» EXERCISE BRIEF: Without pictures, repeat the lines of the entries from the one containing "Task: Open the About information" through the last, both ends included, and nothing else.

» RECORDS PROVIDED:
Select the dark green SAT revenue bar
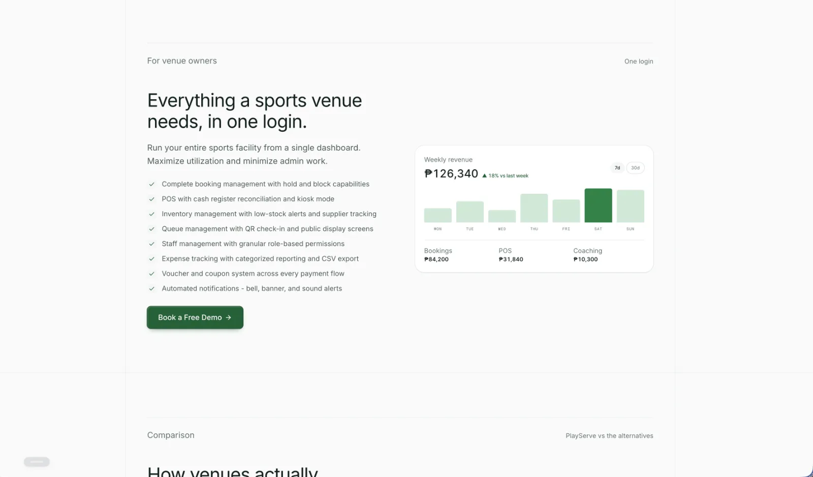Image resolution: width=813 pixels, height=477 pixels. tap(598, 205)
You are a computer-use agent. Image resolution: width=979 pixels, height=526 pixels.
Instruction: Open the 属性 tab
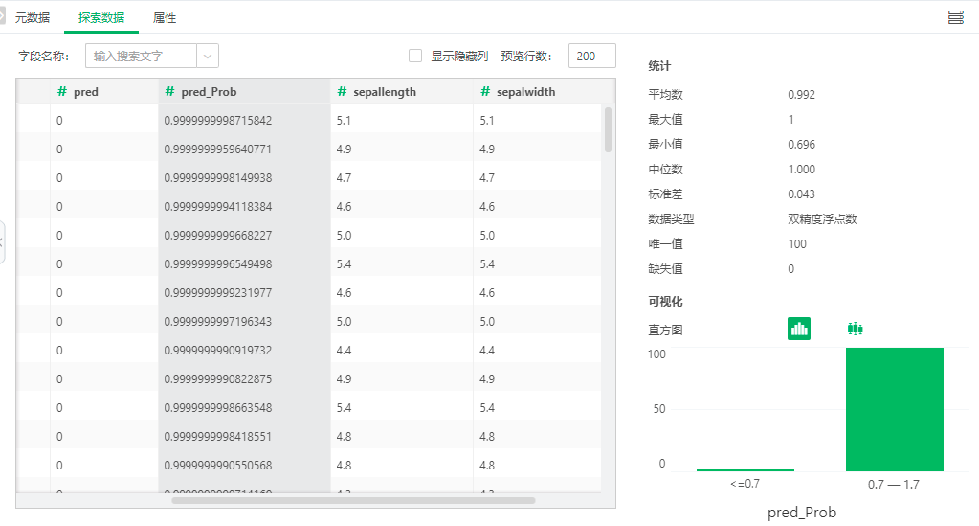click(x=165, y=18)
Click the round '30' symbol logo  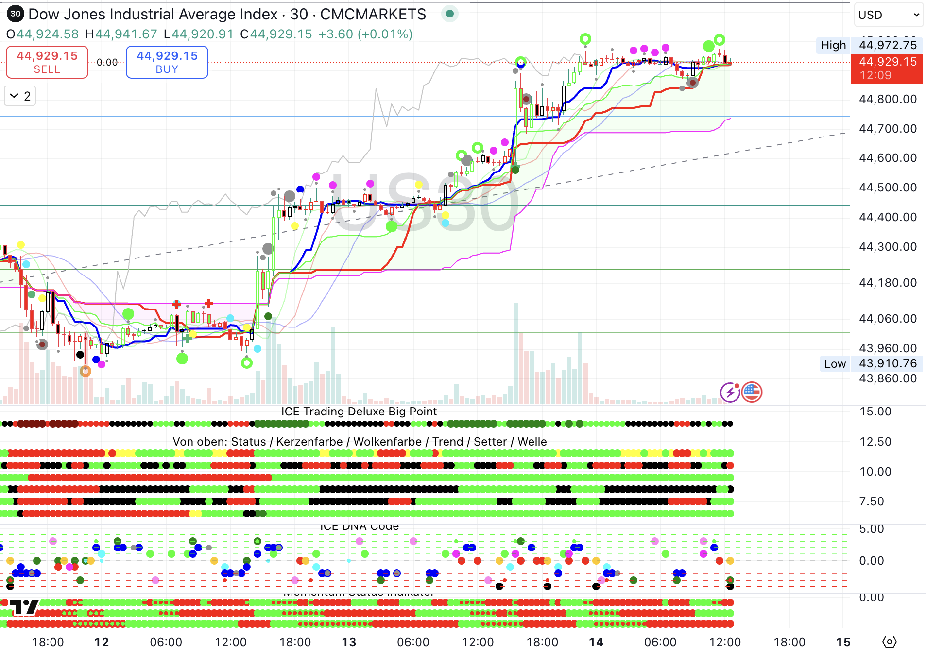16,14

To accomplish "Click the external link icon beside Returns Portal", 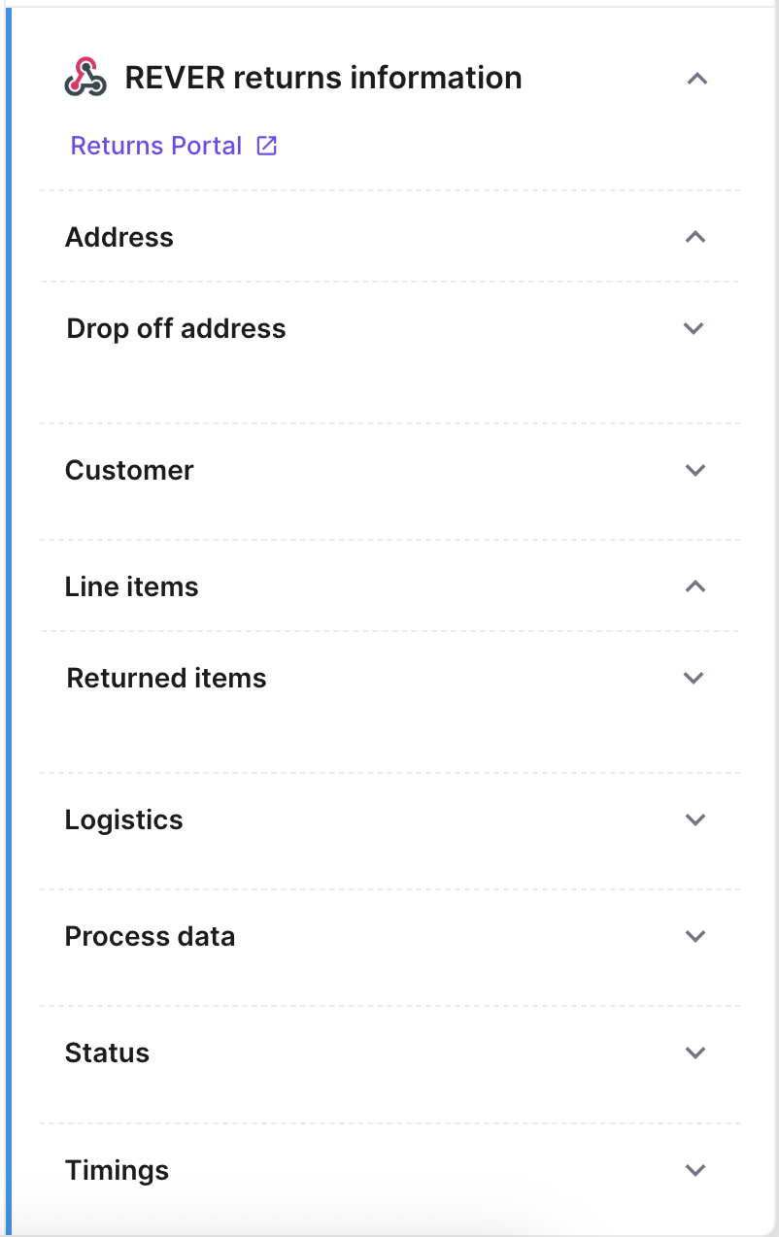I will tap(266, 146).
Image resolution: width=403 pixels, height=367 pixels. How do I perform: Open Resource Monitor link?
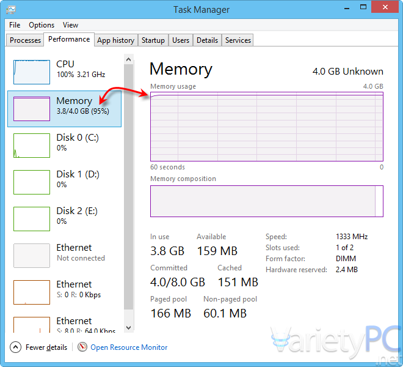pos(129,347)
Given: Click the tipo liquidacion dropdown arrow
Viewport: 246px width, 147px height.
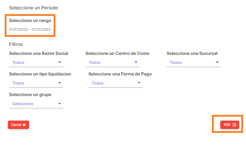Looking at the screenshot, I should (60, 83).
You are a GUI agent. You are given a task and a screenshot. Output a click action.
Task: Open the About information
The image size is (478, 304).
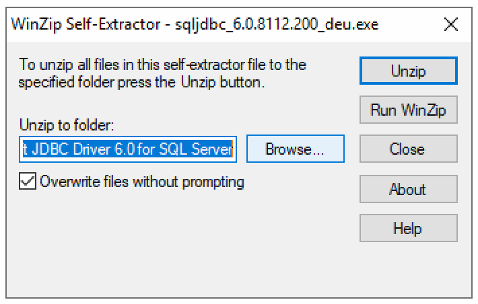(408, 189)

» EXPECTED ANSWER:
Task: Open the About information
The image size is (478, 304).
(408, 189)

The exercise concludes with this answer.